Arugula Spinach Salad with Lemon Dressing

Since we’re currently on a diet, we are trying not to bake cookies out of desperation for a sugar fix. Which may or may not have happened last night at 9:20. Just saying.

Sometimes you need to fall off the bandwagon in order to appreciate the healthy stuff.

All you really need is some creativity. Fresh lemons would have been better but I didn’t have any, although I’m sure no one would ever know the difference.

It looks questionable but trust me, this is a wonderful combination of ingredients. Even without fresh lemons.

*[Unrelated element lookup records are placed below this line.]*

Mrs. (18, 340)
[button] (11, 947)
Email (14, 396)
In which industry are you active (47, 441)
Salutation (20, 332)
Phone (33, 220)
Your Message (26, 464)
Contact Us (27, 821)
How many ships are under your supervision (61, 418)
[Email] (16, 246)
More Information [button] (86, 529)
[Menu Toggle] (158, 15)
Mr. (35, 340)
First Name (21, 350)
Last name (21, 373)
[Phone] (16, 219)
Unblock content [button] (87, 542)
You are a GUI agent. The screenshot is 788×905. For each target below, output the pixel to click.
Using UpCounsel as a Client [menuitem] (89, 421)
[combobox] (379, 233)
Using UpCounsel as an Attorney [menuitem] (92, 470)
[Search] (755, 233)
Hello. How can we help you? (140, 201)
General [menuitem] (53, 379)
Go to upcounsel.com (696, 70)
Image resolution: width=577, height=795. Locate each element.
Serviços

There is just something about fresh arugula and baby spinach that screams healthy. For the record, I don’t remember ever having tried arugula before today. No, I don’t live under a rock. I’m just too lazy to buy anything other than romaine.

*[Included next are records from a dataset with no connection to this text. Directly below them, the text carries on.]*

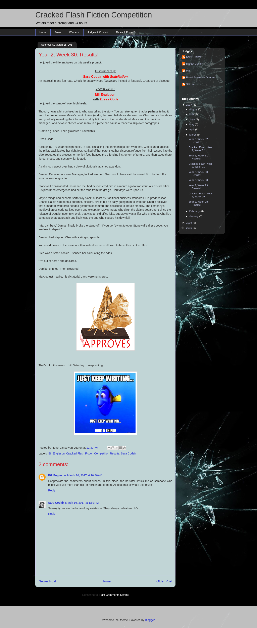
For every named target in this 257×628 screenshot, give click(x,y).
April (192, 129)
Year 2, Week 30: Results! (198, 174)
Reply (51, 490)
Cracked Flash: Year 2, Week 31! (200, 165)
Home (43, 32)
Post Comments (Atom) (113, 594)
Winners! (74, 32)
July (192, 114)
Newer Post (47, 581)
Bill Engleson (56, 453)
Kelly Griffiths (193, 56)
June (192, 119)
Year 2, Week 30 (198, 180)
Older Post (164, 581)
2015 (189, 227)
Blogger (149, 620)
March (193, 134)
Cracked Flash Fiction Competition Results (92, 453)
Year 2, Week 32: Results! (198, 141)
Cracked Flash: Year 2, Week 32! (200, 149)
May (192, 124)
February (195, 211)
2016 (189, 222)
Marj (188, 70)
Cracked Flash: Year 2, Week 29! (200, 195)
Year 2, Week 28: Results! (198, 203)
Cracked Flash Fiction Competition (93, 15)
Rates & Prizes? (125, 32)
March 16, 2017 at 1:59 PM (82, 502)
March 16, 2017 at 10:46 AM (84, 475)
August (193, 109)
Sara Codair (128, 453)
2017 (189, 104)
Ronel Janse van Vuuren (200, 77)
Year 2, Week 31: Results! (198, 157)
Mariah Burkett (194, 63)
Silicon (190, 84)
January (194, 216)
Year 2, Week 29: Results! (198, 187)
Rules (57, 32)
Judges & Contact (98, 32)
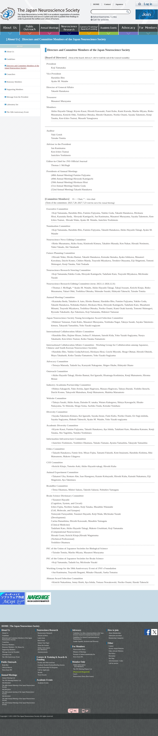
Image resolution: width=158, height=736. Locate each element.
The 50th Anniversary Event (18, 112)
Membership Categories (116, 638)
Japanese (119, 4)
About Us (10, 52)
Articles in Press (43, 635)
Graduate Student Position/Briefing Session (51, 665)
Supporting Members (15, 89)
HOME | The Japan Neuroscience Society (21, 626)
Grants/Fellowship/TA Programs (48, 667)
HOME (96, 4)
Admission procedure (115, 635)
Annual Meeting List (8, 678)
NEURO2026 (6, 683)
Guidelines (11, 59)
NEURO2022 (6, 696)
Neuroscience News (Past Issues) (83, 676)
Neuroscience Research (45, 633)
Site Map (111, 658)
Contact (107, 4)
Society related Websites (116, 648)
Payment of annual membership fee (84, 654)
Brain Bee (5, 665)
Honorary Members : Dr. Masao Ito (13, 647)
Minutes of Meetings (79, 652)
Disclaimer (112, 656)
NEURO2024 (6, 689)
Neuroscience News (79, 649)
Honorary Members (14, 82)
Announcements (43, 652)
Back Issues (41, 640)
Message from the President (17, 97)
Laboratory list (12, 104)
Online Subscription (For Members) (44, 648)
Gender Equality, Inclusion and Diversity (85, 641)
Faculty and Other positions (46, 662)
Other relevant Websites (116, 651)
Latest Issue (41, 638)
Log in (75, 674)
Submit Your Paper (43, 643)
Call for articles (113, 663)
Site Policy (112, 653)
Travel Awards (42, 675)
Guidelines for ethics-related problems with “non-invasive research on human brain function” (88, 634)
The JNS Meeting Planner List (11, 680)
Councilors (11, 74)
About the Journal (43, 645)
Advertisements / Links (116, 661)
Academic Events (43, 683)
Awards (40, 672)
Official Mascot (7, 667)
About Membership (115, 633)
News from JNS (7, 670)
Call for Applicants (43, 670)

I really love red onions. A lot. And I’m not a huge onion fan. Did you know (no, of course not) that when I was little, I would eat cucumbers like they were going out of style? I could eat a whole cucumber by myself, for dinner or breakfast.

I should have waited to throw the cucumbers and onions in after drizzling the lemon dressing on the leafy greens. I never learn and always end up with all the ‘heavy’ ingredients at the bottom of the bowl. Don’t be like me.

There you have it – our healthy Monday night dinner. Broiled tomato, arugula-spinach salad, and sockeye salmon with pesto. And we may or may not have eaten a cookie to complete our meal.

Arugula Spinach Salad with Lemon Dressing

  • Servings: 2
  • Difficulty: Easy
  • Print

4 handfuls fresh arugula
2 handfuls fresh baby spinach leaves
1/4 cup chopped red onion
1/2 cup chopped cucumber
4 tbsp fresh lemon juice
2 tbsp extra virgin olive oil
pinch of salt
dash of black pepper
1 tsp grated parmesan cheese plus more to serve

In a large bowl, mix arugula and baby spinach. In a small dish, combine the lemon juice, olive oil, salt, pepper, and grated parmesan. Add to the leafy green mix, tossing to ensure an even coating of dressing. Add in the chopped cucumber and red onion. Toss to fully incorporate flavors and ingredients. Serve, sprinkling a bit of grated parmesan (or shave some of the real stuff!) to garnish.